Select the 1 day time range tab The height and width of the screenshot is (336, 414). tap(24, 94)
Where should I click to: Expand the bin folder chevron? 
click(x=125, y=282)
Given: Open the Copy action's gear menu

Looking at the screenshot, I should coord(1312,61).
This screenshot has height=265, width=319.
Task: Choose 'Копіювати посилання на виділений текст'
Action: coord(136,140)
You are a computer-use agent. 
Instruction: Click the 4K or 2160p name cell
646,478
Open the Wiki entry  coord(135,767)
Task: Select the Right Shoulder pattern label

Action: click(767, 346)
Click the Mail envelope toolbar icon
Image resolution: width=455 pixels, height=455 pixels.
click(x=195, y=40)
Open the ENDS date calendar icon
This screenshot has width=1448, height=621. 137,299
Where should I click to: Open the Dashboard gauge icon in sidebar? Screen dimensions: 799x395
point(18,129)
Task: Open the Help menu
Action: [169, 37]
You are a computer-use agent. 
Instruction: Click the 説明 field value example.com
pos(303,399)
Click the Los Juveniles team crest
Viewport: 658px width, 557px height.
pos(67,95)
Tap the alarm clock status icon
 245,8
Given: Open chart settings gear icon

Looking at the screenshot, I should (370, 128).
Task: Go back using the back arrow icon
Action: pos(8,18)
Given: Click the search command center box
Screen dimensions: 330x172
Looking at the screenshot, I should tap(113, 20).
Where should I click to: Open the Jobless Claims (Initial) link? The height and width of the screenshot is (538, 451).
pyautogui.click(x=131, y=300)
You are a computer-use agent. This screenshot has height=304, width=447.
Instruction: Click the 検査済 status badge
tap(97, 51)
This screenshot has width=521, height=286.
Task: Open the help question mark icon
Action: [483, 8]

==========

Please repeat the records above, replacing "computer-use agent" with "screen assistant" and leaving everything else unchanged.

The answer →
Select the 1 day time range tab The height and width of the screenshot is (336, 414). tap(24, 94)
Where should I click to: Expand the bin folder chevron? 
click(x=125, y=282)
Given: Open the Copy action's gear menu

Looking at the screenshot, I should coord(1312,61).
This screenshot has height=265, width=319.
Task: Choose 'Копіювати посилання на виділений текст'
Action: coord(136,140)
You are a screen assistant. 
Instruction: Click the 4K or 2160p name cell
646,478
Open the Wiki entry  coord(135,767)
Task: Select the Right Shoulder pattern label

Action: click(767, 346)
Click the Mail envelope toolbar icon
Image resolution: width=455 pixels, height=455 pixels.
click(x=195, y=40)
Open the ENDS date calendar icon
This screenshot has width=1448, height=621. 137,299
Where should I click to: Open the Dashboard gauge icon in sidebar? Screen dimensions: 799x395
point(18,129)
Task: Open the Help menu
Action: [169, 37]
You are a screen assistant. 
Instruction: Click the 説明 field value example.com
pos(303,399)
Click the Los Juveniles team crest
Viewport: 658px width, 557px height.
pos(67,95)
Tap the alarm clock status icon
 245,8
Given: Open chart settings gear icon

Looking at the screenshot, I should (370, 128).
Task: Go back using the back arrow icon
Action: pos(8,18)
Given: Click the search command center box
Screen dimensions: 330x172
Looking at the screenshot, I should tap(113, 20).
Where should I click to: Open the Jobless Claims (Initial) link? The height and width of the screenshot is (538, 451).
pyautogui.click(x=131, y=300)
You are a screen assistant. This screenshot has height=304, width=447.
Instruction: Click the 検査済 status badge
tap(97, 51)
This screenshot has width=521, height=286.
Task: Open the help question mark icon
Action: [483, 8]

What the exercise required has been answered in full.